Дама отошла от стойки, Крингеляйн почувствовал нежный горьковатый запах, которым повеяло от ее блестевшей золотом вечерней накидки, не застегнутой доверху и открывавшей шею. Он уставился на даму, забыв о приличиях, пораженный, повергнутый в небывалое изумление. У нее были гладкие черные волосы с блестевшей в них диадемой, темно-голубые тяжелые веки, темно-голубые тени под глазами. Лоб, щеки и подбородок были нежного желтоватого оттенка, на висках виднелись тонкие голубоватые жилки. Рот карминно-красный, почти лиловый, с сильно изогнутой линией верхней губы, двумя дугами поднимавшейся кверху. Волосы уложены двумя гладкими черными крыльями, которые низко опускались на щеки; там, где они касались скул, был чрезвычайно искусно положен легкий желтоватый тон. Дама казалась высокой, хотя была не выше среднего роста: такое впечатление создавалось прекрасными пропорциями ее фигуры и легкостью походки — даже Крингеляйн это сообразил. Даму сопровождал маленький старичок, державший в руке цилиндр и с виду похожий на музыканта.

— Ты сможешь завтра прийти в театр в половине девятого, дорогой мой? — спросила дама, как раз когда проходила мимо Крингеляйна. — Я хочу полчаса поработать одна, а потом уж будем репетировать все вместе.

Крингеляйн, который еще никогда не видел ничего, исполненного столь высокого искусства, как внешность этой дамы, изумленно улыбнулся, тронул Оттерншлага за локоть и спросил вполголоса:

— Кто это такая?

— Не знаете?
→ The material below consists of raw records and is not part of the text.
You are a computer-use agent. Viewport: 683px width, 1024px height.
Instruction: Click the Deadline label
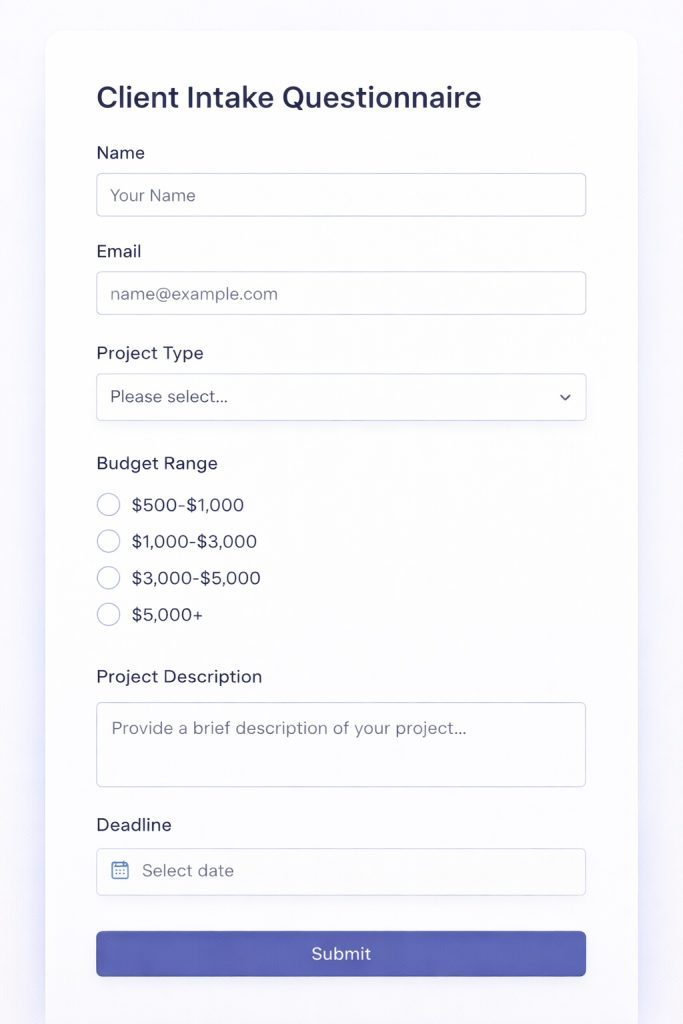(134, 824)
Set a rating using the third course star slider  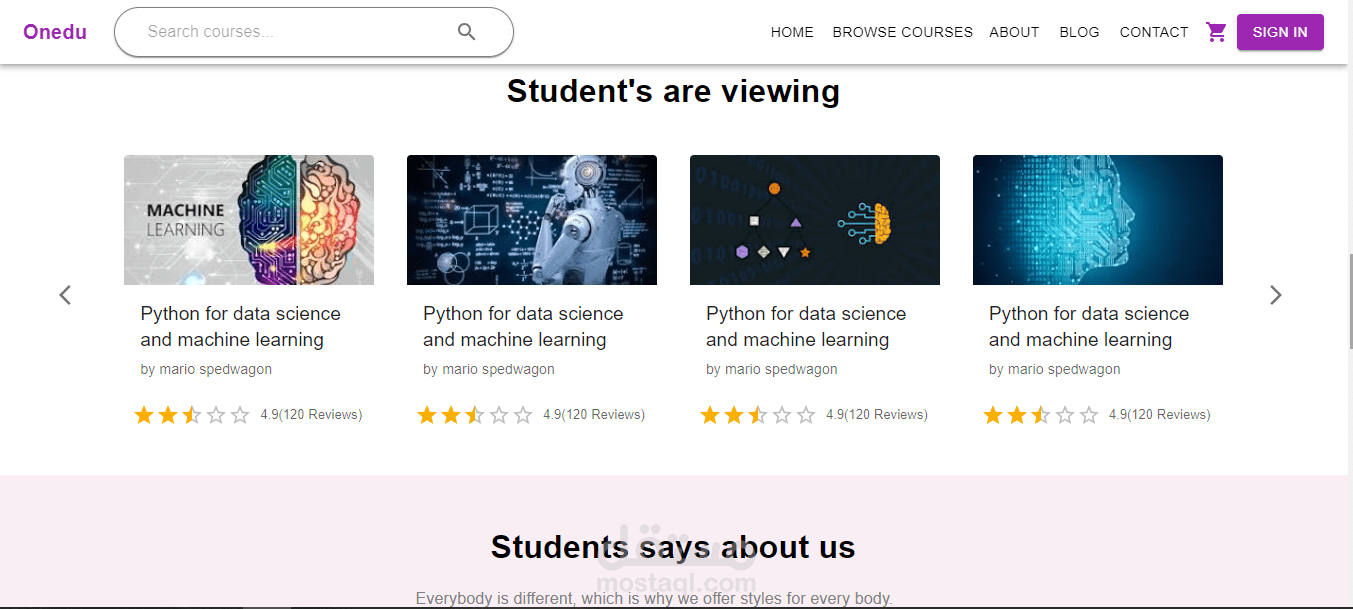click(758, 414)
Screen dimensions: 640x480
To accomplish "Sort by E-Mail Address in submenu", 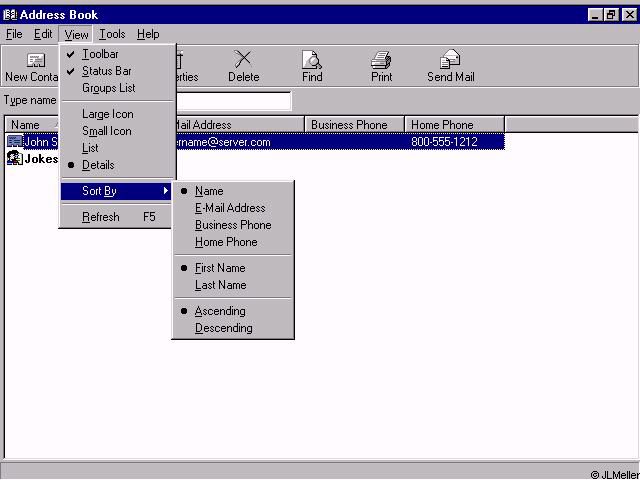I will (230, 208).
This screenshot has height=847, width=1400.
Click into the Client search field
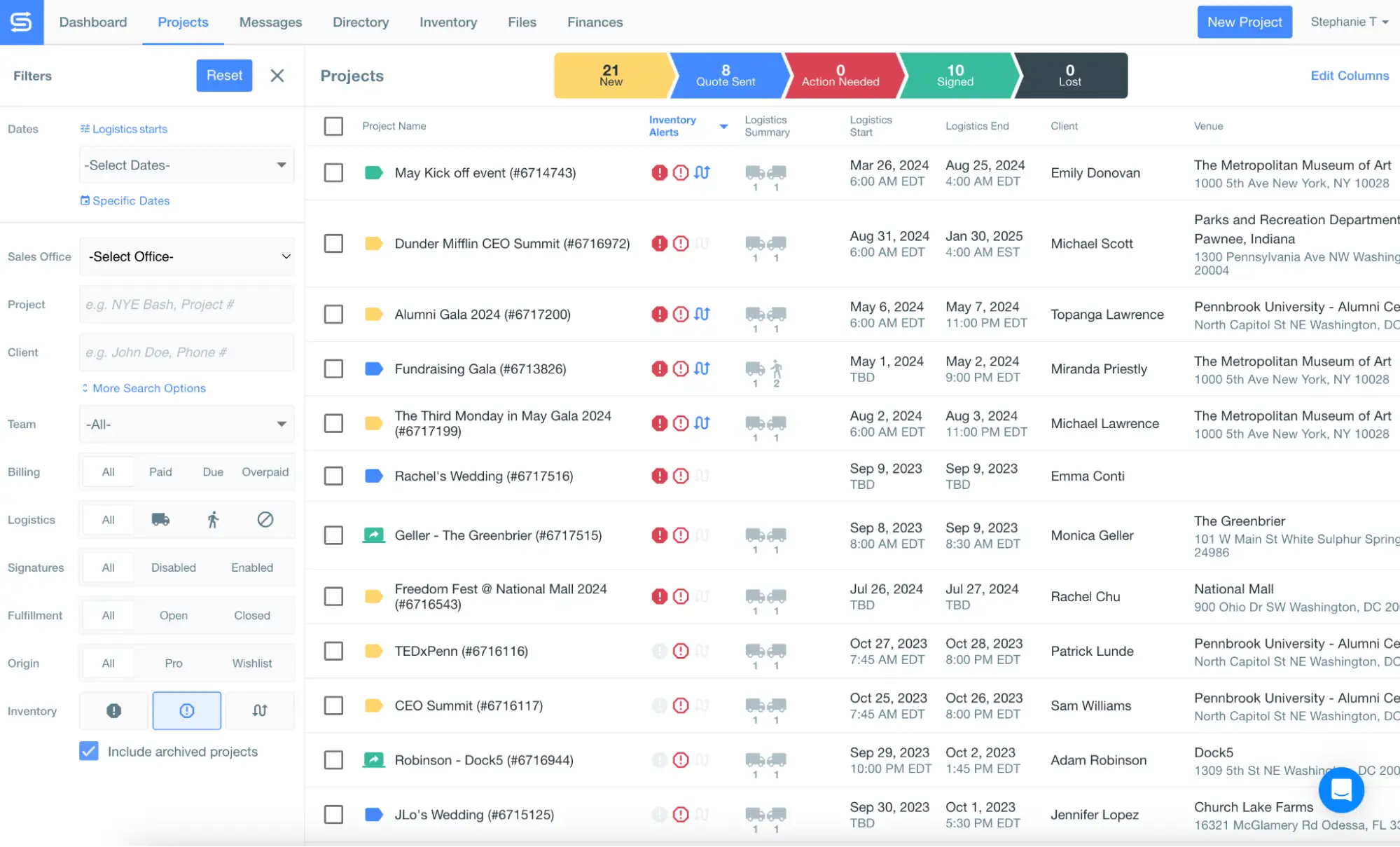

Ну, приятель! Это же Грузинская, — раздраженно ответил Оттерншлаг и поспешил к лифту. Крингеляйн остался стоять посреди холла. «Грузинская! Черт побери! Сама Грузинская, — подумал он. Слава балерины была так велика, что ее отголоски достигли даже провинциального Федерсдорфа. — Так, значит, она и в самом деле существует, эта балерина. Так вот она какая… О ней не только можно прочитать в газетах — она и правда живет на свете. С нею рядом можно стоять, ее плеча можно коснуться как бы невзначай… Когда она проходит, по всему холлу веет ее духами… Надо будет написать о ней Кампману!»